Cuntanın içinde kendimi aradım

Mahir Kaynak, MİT adına cuntada istihbarat toplarken, Madanoğlu kendisine "İçimizde bir ajan varmış. Herkesi kucakla, sırtlarını sıvazla, ceketlerini çıkarttır" dedi. Kaynak denileni yaptı. Halbuki dinleme cihazı, kendi üzerindeydi

Kaynak GAZETE Giriş Tarihi 18 Mart 2013 Güncelleme 18 Mart 2013, 00:00
Cuntanın içinde kendimi aradım

İÇİNDEKİLER

Madanoğlu cuntası için MİT operasyon başlatır. Operasyona "Balon" adı verilir. Kaynak, o operasyona şöyle anlatıyor: "Gerekli ve özel tedbirler alınmıştı. Teşkilat mensuplarıyla buluşmak için Akaretler'in solundan döner, park civarındaki bir eve giderdim. Ya da Beşiktaş'la Dolmabahçe arasındaki ıssız bir yoldan yukarıya tırmanırdım. Yol, herhangi bir takibi kolayca fark edeceğim cinstendi.

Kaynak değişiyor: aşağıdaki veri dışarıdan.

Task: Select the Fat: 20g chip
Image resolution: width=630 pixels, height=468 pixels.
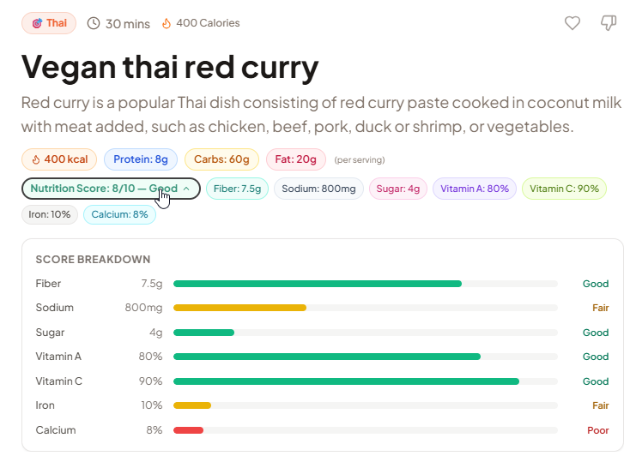Action: (x=296, y=159)
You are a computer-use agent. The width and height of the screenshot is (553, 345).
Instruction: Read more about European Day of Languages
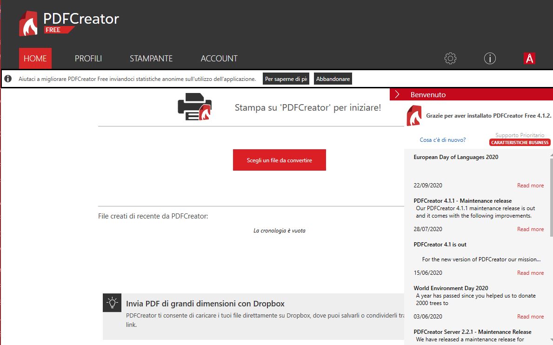click(530, 186)
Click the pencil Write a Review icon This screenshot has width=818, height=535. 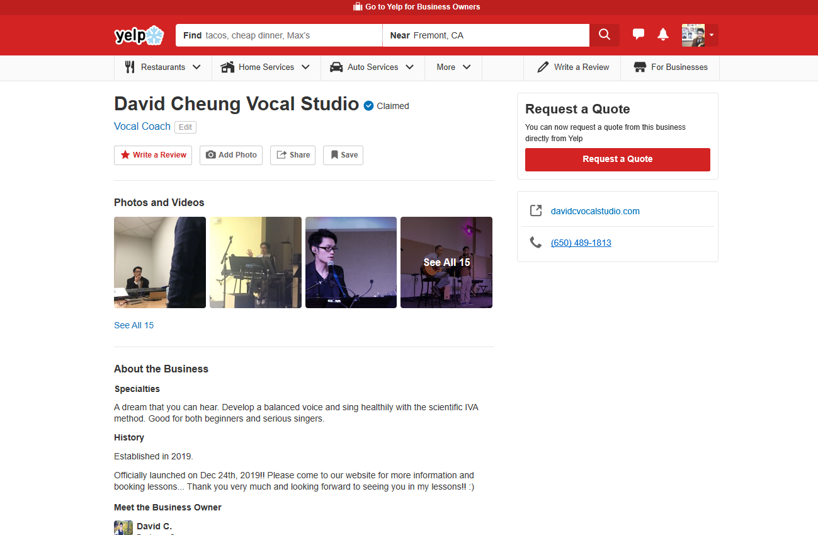543,67
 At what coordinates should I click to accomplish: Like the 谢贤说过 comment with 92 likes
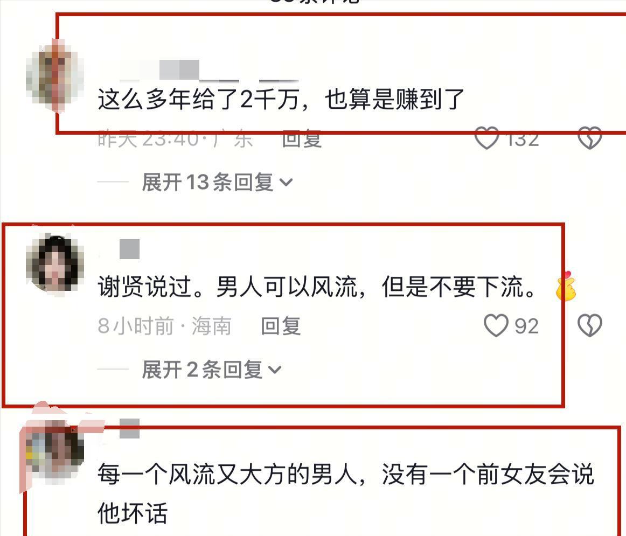pos(496,326)
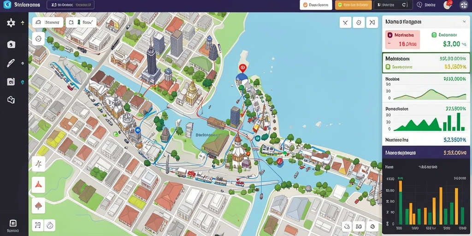Toggle the green indicator under the highlighted panel row
472x236 pixels.
[x=388, y=67]
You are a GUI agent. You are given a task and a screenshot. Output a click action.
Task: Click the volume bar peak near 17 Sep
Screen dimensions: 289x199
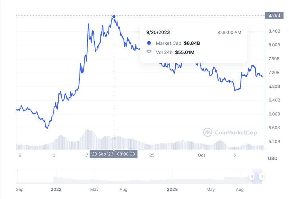[x=88, y=130]
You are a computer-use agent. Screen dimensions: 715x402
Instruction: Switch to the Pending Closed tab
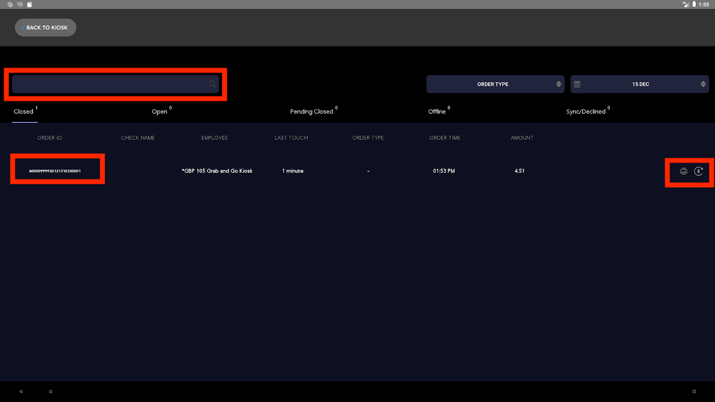pyautogui.click(x=311, y=112)
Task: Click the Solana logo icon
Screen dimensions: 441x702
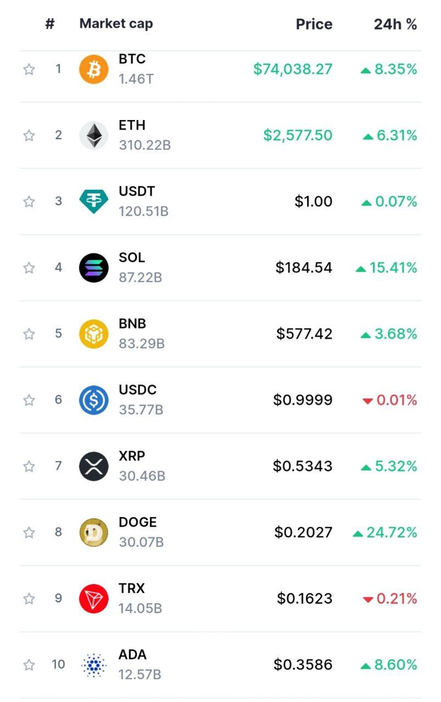Action: [94, 268]
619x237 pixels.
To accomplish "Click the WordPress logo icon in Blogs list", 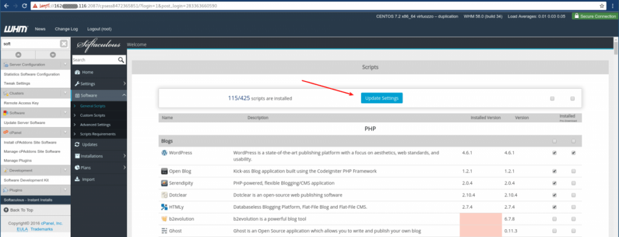I will (164, 153).
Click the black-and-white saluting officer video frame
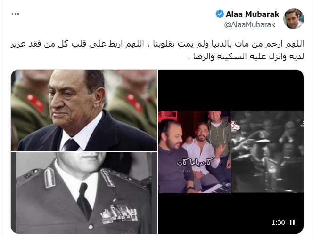The width and height of the screenshot is (313, 237). [267, 152]
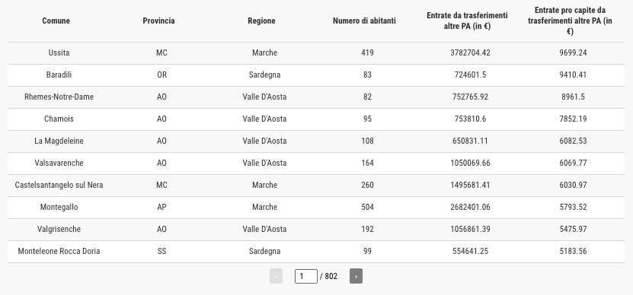Sort by the Provincia column header
This screenshot has width=633, height=295.
[158, 21]
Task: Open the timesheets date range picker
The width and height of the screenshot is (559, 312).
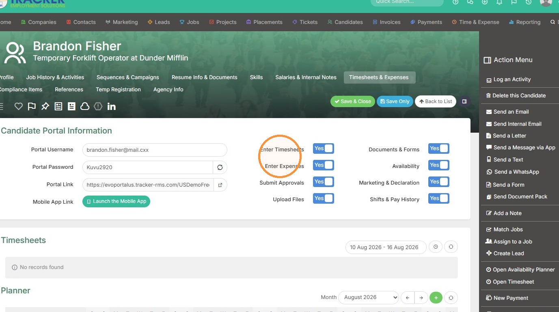Action: pyautogui.click(x=384, y=247)
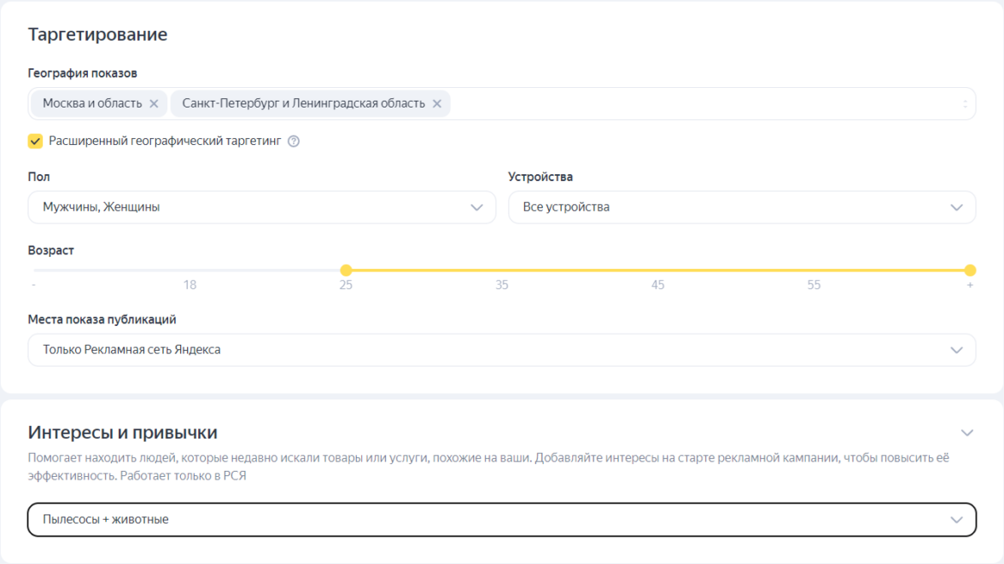Collapse the Интересы и привычки section
The width and height of the screenshot is (1004, 564).
pyautogui.click(x=966, y=433)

Merkeze gönderilen raporlar, benim ağzımdan kaleme alınmaz, toplantıya katılanların dışındaki bir kişinin müşahedeleri gibi üçüncü bir şahsın ağzından yazılırdı. Herhangi bir kişi bu raporlardan birini ele geçirse bile kimin verdiğini anlayamazdı. Raporlarda bütün isimler kodlandırılmıştı. Hatta herhangi bir çağrışıma neden olmasın diye, bütün şahıslara yabancı adlar verilirdi.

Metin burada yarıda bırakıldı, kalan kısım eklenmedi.